The other reason this is a good thing is because it might finally help people learn how to apologize. The New York Post has shown us the wrong way:

It was meant to mock an ineptly written federal stimulus bill.

Period.

But it has been taken as something else — as a depiction of President Obama, as a thinly veiled expression of racism.

This most certainly was not its intent; to those who were offended by the image, we apologize.

In the first place, apologies should not be offered defiantly. Secondly, intent is a given in our culture; even those who intend to offend get to say they meant no offense. The New York Post should have simply said the piece was careless and did not recognize the power of such imagery and then apologized for being sloppy and, yes, racist. It happens, and the sooner the offenders own it and learn from it, the better off everyone will be.

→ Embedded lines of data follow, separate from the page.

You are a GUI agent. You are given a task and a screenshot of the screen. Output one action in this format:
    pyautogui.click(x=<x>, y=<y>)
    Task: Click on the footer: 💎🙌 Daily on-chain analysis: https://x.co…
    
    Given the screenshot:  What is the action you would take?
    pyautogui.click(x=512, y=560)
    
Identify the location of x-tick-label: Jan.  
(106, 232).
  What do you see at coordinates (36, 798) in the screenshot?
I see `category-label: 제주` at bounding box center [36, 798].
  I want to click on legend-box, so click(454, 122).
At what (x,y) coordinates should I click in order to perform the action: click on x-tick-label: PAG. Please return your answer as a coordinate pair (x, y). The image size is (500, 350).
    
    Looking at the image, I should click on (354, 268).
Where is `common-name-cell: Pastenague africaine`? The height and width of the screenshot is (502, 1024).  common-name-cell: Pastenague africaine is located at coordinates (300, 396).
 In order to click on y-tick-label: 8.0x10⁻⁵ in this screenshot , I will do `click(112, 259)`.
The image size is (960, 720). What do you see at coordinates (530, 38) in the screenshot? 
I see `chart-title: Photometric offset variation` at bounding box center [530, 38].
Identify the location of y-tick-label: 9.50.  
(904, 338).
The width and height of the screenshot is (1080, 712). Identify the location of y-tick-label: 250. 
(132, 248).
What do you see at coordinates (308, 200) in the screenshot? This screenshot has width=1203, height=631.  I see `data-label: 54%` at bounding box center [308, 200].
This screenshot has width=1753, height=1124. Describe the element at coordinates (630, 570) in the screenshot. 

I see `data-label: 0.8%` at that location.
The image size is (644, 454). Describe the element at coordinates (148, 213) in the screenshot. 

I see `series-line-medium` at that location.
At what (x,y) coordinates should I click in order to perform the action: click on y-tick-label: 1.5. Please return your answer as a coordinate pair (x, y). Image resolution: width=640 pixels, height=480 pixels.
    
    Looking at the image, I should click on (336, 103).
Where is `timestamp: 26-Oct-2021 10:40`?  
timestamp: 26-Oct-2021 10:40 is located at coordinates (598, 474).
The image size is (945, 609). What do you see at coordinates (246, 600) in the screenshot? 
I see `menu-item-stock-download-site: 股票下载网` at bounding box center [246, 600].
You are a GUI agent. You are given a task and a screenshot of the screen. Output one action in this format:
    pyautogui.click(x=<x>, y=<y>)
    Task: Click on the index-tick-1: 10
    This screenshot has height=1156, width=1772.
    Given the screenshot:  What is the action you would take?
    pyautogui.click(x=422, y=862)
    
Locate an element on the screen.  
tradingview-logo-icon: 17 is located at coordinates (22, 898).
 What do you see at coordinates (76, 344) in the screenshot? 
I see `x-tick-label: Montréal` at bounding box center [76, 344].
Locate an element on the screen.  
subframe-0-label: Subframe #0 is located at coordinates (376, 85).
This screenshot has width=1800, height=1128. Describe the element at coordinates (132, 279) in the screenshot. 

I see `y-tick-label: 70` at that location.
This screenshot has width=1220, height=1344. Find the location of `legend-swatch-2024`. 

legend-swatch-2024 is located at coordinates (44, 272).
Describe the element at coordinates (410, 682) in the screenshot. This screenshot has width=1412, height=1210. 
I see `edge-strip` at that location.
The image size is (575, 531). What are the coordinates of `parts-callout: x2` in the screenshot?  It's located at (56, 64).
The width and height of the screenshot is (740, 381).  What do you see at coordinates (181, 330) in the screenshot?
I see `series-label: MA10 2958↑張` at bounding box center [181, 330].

Now just because a thing is called racist does not make it so. I actually felt very sorry for the poor cable anchor who used the term “Colored People” when talking about the NAACP. “Colored People” is dated, but the organization is called The National Association for the Advancement of Colored People!” He apologized, but he didn’t need to–at least that’s what I think. Maybe you think something different. Perhaps the NAACP should change its name. It’s a thing we can chat about. See how that works?

*It’s worth noting that some of the people making this claim are black people.